§ **TEXT SECTION**
>>>>>
OpenAI develops IndQA to improve AI reasoning across India’s languages

Around 80 percent of the world’s population does not speak English as a primary language, yet most existing benchmarks that measure non-English capabilities remain limited, OpenAI noted.

By Storyboard18| Nov 5, 2025 9:08 AM

OpenAI develops IndQA to improve AI reasoning across India’s languages

Around 80 percent of the world’s population does not speak English as a primary language, yet most existing benchmarks that measure non-English capabilities remain limited, OpenAI noted.

OpenAI has introduced IndQA, a new benchmark designed to evaluate how well artificial intelligence models understand and reason about questions that matter in Indian languages and cultural contexts.

In a blog post, the company said the initiative reflects its mission to ensure that artificial general intelligence (AGI) benefits all of humanity, adding that for AI to be genuinely useful, it must perform effectively across languages and cultures. Around 80 percent of the world’s population does not speak English as a primary language, yet most existing benchmarks that measure non-English capabilities remain limited, OpenAI noted.

According to the company, widely used multilingual benchmarks such as MMMLU have reached saturation, with top models achieving similar high scores, reducing their usefulness in measuring real progress. Moreover, most current benchmarks focus on translation or multiple-choice tasks rather than on understanding context, culture, and history — essential elements for evaluating how well an AI system comprehends the lived experiences of people in different regions.
<<<<<
§ **RAW DATA**
>>>>>
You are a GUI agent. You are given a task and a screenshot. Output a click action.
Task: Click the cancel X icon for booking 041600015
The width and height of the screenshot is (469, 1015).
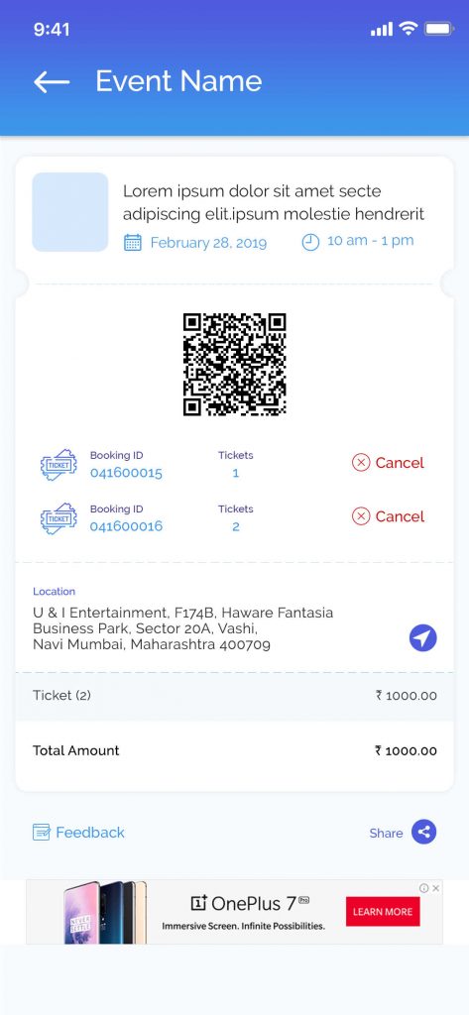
<<<<<
>>>>>
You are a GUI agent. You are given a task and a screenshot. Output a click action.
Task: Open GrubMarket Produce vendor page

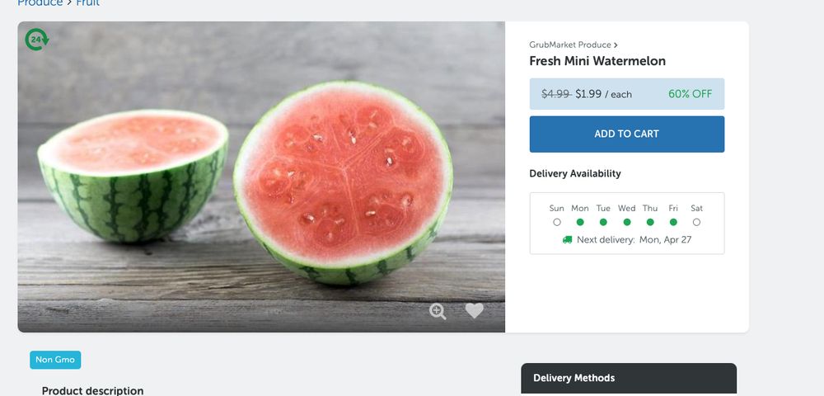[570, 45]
<<<<<
§ **EXERCISE REQUIREMENTS**
Update the IndQA article from the words "According to the" through the words "in different regions.", putting "a ceiling" in place of "saturation". Work from the IndQA article alone and set the material aside.

§ **ANSWER TO THIS TASK**
According to the company, widely used multilingual benchmarks such as MMMLU have reached a ceiling, with top models achieving similar high scores, reducing their usefulness in measuring real progress. Moreover, most current benchmarks focus on translation or multiple-choice tasks rather than on understanding context, culture, and history — essential elements for evaluating how well an AI system comprehends the lived experiences of people in different regions.